ACPHS In The News

Lessons in Leadership, Student to Student

February 16, 2024

Seated, L-R: Kacia Scott, Jaiah Barrett, Julia Sexton, SeHan Jeong and Isabella Ramp. Dominick Lomonaco is at the podium. 

As is well known around campus, ACPHS’ mission is to educate the next generation of leaders to improve the health of our society

Sometimes important lessons in leadership are conveyed from faculty to students. And sometimes students learn to be leaders from each other.

“Student leadership comes in many forms,” Student Government Association President Dominick Lomonaco told fellow students at a panel discussion on February 15. “It’s up to you to decide what kind of leader you want to be.”

Lomonaco facilitated a discussion called “Falling in Love with Leadership,” featuring five student panelists representing involvement in SGA, the Campus Activities Programming Board, professional organizations, clubs and residence life. About 25 students attended the discussion in the Gozzo Student Center.

A few themes emerged as panelists offered advice to attendees looking to become more involved on campus. These include:

Participate in things you love.

Julia Sexton, a pharmacy doctoral (PharmD) student, urged others not to join organizations just to pad a resume, but out of genuine enthusiasm for the activities.

“If you’re interested in it, you’re going to find passion for it and want to be involved,” Sexton said.

Communication and time management are key.

Panelists identified these skills as critical to being a student leader while maintaining a solid academic record. They shared tips for using email, whiteboards, online calendars and project management apps. Several also reminded their fellow students to block time out for themselves.

“You can’t do much for other people if you don’t do things for yourself,” said Jaiah Barrett, who is pursuing a bachelor’s in pharmaceutical sciences and a PharmD.

Grow into the leader you are.

Panelists said they learned lessons from efforts that fell short of their expectations. These experiences helped them recognize their strengths and become better leaders.

“Give yourself the grace to grow into the position,” said Kacia Scott, a microbiology major. “Allow yourself to become the leader you want to be.”

Look to the future to determine what to do now.

SeHan Jeong advised fellow students that they will not be able to do everything. Having an idea what they want to do after college can help students determine where to invest their energy, she said. That same kind of thinking can help lead a group to achieve a goal.

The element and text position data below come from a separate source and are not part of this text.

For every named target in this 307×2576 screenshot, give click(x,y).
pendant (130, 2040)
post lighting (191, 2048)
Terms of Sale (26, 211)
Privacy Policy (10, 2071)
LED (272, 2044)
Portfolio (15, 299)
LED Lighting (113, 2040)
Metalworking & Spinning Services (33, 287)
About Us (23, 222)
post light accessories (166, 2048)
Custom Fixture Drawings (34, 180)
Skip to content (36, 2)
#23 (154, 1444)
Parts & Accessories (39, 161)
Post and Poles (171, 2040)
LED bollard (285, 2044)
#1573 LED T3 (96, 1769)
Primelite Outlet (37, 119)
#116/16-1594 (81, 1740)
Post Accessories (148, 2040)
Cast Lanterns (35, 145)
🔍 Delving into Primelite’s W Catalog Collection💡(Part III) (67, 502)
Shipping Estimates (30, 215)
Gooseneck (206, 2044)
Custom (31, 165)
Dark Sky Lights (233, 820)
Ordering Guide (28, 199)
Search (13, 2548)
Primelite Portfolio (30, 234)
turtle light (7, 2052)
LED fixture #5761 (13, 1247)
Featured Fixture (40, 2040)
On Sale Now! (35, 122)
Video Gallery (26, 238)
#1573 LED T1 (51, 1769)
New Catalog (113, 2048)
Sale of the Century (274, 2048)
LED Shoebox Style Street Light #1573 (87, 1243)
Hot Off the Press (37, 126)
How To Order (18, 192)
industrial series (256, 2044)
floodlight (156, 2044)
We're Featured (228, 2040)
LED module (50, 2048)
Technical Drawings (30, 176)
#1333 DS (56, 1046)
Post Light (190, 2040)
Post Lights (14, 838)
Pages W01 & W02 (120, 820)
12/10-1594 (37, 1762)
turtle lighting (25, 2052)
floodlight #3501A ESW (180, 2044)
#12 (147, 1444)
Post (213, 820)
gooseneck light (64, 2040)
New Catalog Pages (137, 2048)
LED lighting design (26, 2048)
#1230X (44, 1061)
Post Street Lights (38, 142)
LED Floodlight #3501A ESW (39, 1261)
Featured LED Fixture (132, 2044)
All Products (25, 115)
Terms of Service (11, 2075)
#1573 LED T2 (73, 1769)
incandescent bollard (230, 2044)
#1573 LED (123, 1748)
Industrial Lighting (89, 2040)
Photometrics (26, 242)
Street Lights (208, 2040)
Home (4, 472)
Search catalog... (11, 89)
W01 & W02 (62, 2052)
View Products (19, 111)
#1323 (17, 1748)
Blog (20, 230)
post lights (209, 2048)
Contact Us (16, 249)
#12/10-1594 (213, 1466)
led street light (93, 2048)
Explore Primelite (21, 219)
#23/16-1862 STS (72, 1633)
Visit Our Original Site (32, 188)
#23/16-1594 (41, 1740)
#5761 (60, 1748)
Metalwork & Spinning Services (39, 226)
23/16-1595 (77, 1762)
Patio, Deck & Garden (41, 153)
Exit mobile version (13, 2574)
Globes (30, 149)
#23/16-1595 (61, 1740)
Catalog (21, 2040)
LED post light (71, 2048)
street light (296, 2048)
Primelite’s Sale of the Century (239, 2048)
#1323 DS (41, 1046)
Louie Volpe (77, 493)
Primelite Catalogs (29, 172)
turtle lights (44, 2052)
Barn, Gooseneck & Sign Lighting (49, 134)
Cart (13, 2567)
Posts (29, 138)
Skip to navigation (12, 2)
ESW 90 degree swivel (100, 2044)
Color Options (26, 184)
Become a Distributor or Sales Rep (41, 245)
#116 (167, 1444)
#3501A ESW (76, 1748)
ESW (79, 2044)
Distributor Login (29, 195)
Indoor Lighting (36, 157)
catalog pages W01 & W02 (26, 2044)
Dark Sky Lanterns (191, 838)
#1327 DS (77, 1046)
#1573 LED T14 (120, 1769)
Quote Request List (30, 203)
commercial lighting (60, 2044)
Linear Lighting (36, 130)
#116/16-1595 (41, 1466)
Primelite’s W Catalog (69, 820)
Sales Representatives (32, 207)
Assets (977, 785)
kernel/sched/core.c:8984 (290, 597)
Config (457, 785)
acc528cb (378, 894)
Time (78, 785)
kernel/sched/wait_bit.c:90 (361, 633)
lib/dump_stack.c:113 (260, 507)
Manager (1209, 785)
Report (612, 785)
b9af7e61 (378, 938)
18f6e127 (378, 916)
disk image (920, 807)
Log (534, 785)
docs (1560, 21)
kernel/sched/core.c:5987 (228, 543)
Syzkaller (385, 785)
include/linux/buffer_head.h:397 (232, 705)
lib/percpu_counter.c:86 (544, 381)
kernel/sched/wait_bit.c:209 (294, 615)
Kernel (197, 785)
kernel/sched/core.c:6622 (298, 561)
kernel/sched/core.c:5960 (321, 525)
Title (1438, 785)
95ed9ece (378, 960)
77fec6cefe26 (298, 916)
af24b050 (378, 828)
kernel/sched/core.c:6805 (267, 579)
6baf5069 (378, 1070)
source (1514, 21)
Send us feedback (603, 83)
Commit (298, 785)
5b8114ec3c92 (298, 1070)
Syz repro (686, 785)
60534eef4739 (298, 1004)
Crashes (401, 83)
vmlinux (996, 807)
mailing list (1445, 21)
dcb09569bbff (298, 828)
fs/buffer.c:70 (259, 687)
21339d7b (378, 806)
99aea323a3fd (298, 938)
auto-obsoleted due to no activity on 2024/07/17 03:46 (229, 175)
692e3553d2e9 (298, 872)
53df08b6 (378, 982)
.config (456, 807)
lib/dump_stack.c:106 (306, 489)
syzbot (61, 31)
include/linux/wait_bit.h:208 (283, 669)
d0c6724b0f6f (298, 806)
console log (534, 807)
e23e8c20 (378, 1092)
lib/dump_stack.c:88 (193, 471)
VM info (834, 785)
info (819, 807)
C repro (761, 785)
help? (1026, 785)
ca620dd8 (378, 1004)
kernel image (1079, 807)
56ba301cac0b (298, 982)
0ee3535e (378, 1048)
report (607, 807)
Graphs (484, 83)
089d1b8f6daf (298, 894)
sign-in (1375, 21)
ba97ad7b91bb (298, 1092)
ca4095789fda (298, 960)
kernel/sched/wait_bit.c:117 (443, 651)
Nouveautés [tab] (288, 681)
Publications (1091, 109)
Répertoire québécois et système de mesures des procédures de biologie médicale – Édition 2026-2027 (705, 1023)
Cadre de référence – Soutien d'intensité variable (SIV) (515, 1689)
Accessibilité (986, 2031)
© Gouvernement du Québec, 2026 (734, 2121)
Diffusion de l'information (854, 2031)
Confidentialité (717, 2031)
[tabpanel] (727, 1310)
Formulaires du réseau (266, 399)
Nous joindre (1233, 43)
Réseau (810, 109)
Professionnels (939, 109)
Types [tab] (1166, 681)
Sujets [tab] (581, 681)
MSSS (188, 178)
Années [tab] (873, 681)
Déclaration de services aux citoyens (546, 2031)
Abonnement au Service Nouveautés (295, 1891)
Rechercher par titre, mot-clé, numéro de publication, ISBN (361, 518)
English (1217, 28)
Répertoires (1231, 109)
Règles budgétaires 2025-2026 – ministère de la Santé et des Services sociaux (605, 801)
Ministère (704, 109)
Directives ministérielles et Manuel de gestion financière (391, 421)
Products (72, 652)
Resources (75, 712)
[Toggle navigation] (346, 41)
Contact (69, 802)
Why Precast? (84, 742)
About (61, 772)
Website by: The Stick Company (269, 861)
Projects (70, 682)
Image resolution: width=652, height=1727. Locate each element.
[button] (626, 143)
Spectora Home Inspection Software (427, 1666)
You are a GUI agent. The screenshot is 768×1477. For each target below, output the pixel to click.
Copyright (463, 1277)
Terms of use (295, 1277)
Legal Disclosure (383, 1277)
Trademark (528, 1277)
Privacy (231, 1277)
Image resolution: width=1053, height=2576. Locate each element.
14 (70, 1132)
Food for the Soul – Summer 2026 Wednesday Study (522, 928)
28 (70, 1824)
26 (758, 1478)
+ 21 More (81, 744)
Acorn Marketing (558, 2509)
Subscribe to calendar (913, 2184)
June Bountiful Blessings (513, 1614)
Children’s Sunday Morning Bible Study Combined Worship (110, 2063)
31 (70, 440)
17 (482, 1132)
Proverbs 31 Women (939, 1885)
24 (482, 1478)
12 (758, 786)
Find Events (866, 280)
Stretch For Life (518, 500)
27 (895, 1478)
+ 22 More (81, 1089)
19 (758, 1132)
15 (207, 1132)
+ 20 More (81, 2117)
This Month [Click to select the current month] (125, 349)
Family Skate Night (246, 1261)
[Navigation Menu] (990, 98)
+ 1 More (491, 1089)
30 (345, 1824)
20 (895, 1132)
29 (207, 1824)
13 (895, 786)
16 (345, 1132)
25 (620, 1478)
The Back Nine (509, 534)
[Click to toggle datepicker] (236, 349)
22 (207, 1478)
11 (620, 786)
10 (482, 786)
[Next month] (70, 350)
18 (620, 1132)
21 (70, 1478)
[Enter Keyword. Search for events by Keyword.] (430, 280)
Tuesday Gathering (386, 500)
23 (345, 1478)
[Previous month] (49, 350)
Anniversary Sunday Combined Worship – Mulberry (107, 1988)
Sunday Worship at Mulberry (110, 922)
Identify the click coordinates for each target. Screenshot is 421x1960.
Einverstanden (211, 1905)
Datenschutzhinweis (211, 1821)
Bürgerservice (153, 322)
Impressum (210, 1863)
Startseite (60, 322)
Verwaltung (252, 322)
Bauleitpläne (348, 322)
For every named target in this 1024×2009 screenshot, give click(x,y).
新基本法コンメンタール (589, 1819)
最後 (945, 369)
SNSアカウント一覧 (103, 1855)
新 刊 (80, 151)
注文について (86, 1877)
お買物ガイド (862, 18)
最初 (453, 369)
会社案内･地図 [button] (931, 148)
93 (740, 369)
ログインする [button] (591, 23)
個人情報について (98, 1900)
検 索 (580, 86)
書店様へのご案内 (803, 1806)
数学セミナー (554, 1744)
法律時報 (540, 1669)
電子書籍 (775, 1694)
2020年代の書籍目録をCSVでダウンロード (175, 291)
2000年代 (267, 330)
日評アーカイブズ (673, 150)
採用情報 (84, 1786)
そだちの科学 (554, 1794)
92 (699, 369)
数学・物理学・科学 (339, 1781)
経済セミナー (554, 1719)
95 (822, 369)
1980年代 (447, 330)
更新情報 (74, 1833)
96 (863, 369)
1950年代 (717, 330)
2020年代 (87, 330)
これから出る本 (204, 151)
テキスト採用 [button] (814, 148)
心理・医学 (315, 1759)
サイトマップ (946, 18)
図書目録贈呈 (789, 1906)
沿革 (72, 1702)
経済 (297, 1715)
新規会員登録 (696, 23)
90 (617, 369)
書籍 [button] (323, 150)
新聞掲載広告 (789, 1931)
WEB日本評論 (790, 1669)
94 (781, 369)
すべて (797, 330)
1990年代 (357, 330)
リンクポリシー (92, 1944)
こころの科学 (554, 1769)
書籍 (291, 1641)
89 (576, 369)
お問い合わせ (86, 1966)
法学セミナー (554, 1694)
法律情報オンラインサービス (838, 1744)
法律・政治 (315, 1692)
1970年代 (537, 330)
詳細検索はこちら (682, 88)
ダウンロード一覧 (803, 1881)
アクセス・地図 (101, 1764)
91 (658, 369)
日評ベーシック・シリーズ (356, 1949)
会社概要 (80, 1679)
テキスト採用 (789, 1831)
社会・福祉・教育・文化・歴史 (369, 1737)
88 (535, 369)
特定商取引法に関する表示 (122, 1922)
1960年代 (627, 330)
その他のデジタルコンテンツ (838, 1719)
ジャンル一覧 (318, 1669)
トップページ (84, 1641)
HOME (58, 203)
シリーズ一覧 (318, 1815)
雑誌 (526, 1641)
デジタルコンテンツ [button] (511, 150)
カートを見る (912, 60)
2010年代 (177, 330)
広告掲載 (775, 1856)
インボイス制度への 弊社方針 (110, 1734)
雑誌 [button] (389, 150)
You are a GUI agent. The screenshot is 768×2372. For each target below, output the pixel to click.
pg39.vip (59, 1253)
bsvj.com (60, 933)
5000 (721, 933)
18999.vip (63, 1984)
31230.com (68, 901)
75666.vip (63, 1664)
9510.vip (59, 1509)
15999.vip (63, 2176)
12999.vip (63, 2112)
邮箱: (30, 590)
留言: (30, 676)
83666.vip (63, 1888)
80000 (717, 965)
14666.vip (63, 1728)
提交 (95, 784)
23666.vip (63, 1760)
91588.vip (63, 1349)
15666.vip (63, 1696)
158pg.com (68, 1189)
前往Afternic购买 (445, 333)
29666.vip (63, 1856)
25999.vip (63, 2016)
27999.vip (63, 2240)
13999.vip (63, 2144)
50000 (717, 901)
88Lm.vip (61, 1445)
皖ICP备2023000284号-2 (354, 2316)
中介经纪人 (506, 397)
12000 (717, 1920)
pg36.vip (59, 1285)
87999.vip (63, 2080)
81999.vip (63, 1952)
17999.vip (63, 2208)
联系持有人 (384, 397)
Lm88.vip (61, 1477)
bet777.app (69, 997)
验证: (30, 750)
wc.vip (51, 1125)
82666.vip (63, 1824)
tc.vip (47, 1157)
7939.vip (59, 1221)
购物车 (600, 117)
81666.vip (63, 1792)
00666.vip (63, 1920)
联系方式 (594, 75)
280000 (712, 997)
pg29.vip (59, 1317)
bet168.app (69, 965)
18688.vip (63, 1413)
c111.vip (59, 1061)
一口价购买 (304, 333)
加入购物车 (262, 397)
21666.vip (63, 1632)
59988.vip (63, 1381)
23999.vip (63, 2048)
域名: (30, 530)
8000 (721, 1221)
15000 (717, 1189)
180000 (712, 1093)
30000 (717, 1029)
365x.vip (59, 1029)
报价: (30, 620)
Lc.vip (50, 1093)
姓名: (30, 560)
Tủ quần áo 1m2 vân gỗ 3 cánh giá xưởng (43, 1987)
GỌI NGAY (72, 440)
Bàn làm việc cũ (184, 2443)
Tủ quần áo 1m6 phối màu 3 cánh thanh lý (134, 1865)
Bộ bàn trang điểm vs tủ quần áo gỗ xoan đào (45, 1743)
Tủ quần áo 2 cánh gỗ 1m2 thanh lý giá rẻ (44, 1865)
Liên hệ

“If you know what your vision is, you’ll have less of a hard time communicating what you want to see happen,” said Jeong, who is pursuing degrees in pharmacy and public health.

You have to give some things up, but they’re not all bad.

Student leaders conceded they don’t have as much time for leisure as they used to, but most said they were energized by their campus engagement. Giving up TV and social media felt like a small price to pay by comparison.

Responding to a question about what leaders sacrificed to fill their positions, Isabella Ramp said, “indifference.” She can no longer say “that’s not my problem.”

“It is my problem now,” said Ramp, a PharmD student. “I need to find a way to bring it up, to find a solution.”

Leadership gives as much as it takes.

For all the work of being a student leader, panelists agreed there was a big return on investment. They have learned to be more outgoing, to speak in front of audiences, to respond to situations on the fly, to make connections and to prioritize.

Lomonaco encouraged attendees to take a step toward campus engagement. “The possibilities for you to get involved are endless.”